Отправляясь в далекий путь на санях, люди боялись, как бы не пришлось сани где-нибудь бросить и вести коня в поводу.

Да, никогда новая весна не бывает, как старая, и оттого так хорошо становится жить – с волнением, с ожиданием чего-то нового в этом году.
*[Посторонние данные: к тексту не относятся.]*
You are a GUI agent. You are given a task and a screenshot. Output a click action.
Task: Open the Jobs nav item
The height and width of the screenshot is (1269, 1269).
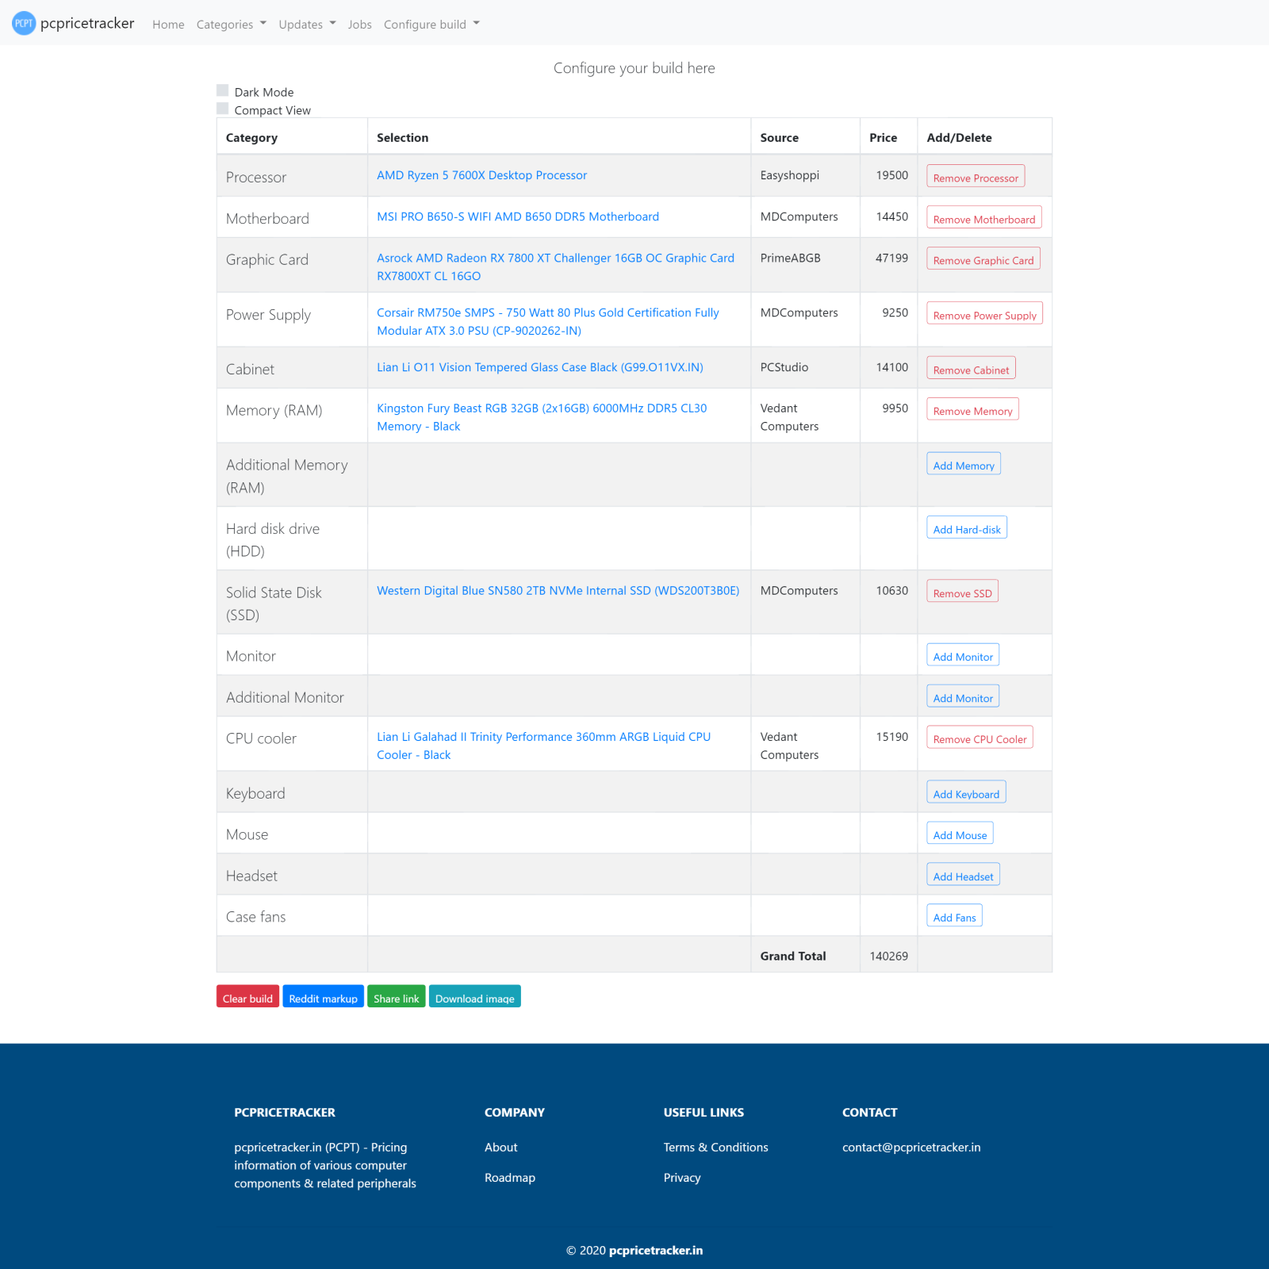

Наши крестьяне, встречаясь друг с другом, только и говорят о весне:

– Вот-вот оборвется!

– Часом все кончится!

Появление первых кучевых облаков

У нас перед домом намело огромный сугроб, и он лежал на солнце, сиял, как непомятая лебединая грудь. С трудом я открыл дверь, заваленную ночным снегом, и, пробивая лопатой траншею, стал раскидывать и белый пух этой ночи и под ним залежалые тяжелые пласты.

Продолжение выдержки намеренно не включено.